### [Source document]

When you get them PM me with pics. I love em.


----------



## Ceedee (Jun 2, 2006)

Fellas, obviously Brian is sending along pics of his smokes and MANY of those smokes are heading out to "parts unknown" - generosity and good fun are the key words here. 

If there are issues with any personal viewpoints (feelings), I suggest that they be taken offline and not posted publicly.

Personally, I feel that the more pics the better. It's obvious that Brian is in the business of cigars and naturally has greater access to various items and BIG willingness to share his passion and profession. If he were a NASCAR driver, I don't think I would tell him to stop posting pics of his new cars and setups simply because his cars and profession were not something that I would be able to participate in personally for various reasons.

I can only speak from my viewpoint, but I LOVE to live vicariously through the posting of ANYONES cigar pics. I say, (and this is my opinion) keep showing us the pics Bigfoot - the more the better!

CD


----------



## CPJim-cl (Jan 17, 2008)

jitzy said:


> wow I'm suprized you guys would make those posts in the forum and not PM him and say that,


^^agreed.

Keep posting the pics. If someone doesn't want to see them they can choose not to click on threads started by you. There is no way you did this to be offensive and I bet everybody knows that.

But I will admit myself that I am slightly jealous of all the great smokes you have! It is cool to get to see something I will probably never get to see elsewhere.


----------



## Itsme-Speedy-G (Aug 20, 2007)

### [Entries shown]
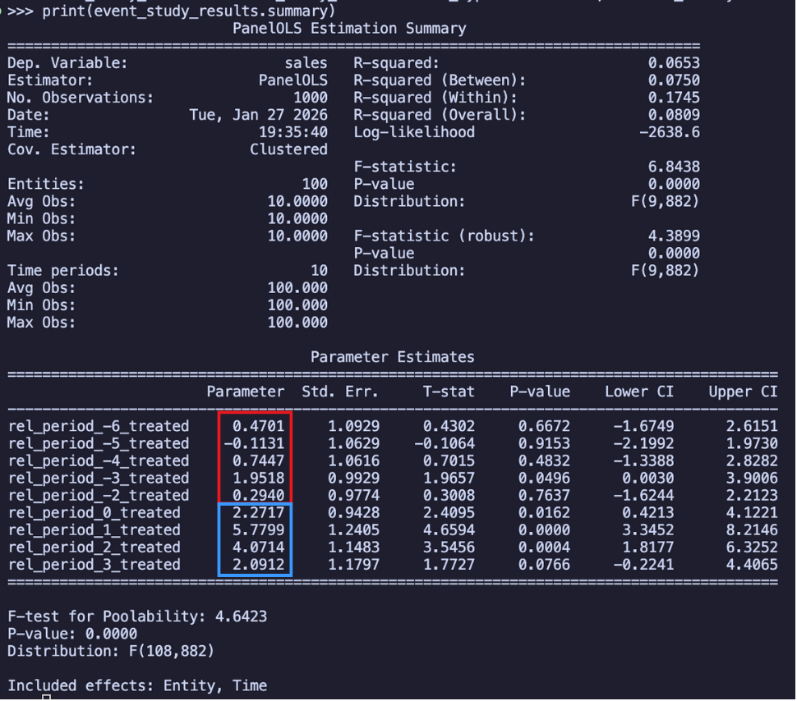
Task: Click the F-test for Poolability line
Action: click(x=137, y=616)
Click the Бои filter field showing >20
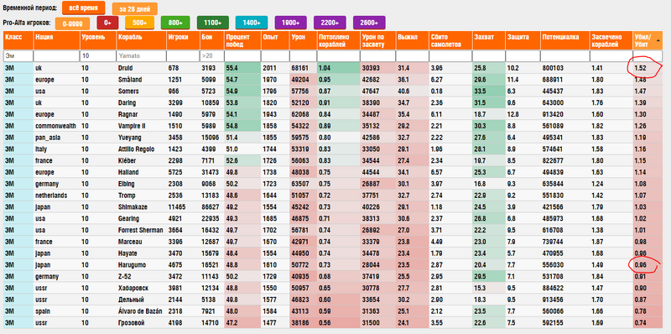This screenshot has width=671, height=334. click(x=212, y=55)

* * *

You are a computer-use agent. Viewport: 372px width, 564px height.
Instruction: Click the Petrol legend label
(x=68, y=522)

### [Exercise]
Reproduce the passage from the cigar forum thread word for word, beginning at the words "Fellas, obviously Brian" and stopping after the words "not posted publicly.".

### [In response]
Fellas, obviously Brian is sending along pics of his smokes and MANY of those smokes are heading out to "parts unknown" - generosity and good fun are the key words here. 

If there are issues with any personal viewpoints (feelings), I suggest that they be taken offline and not posted publicly.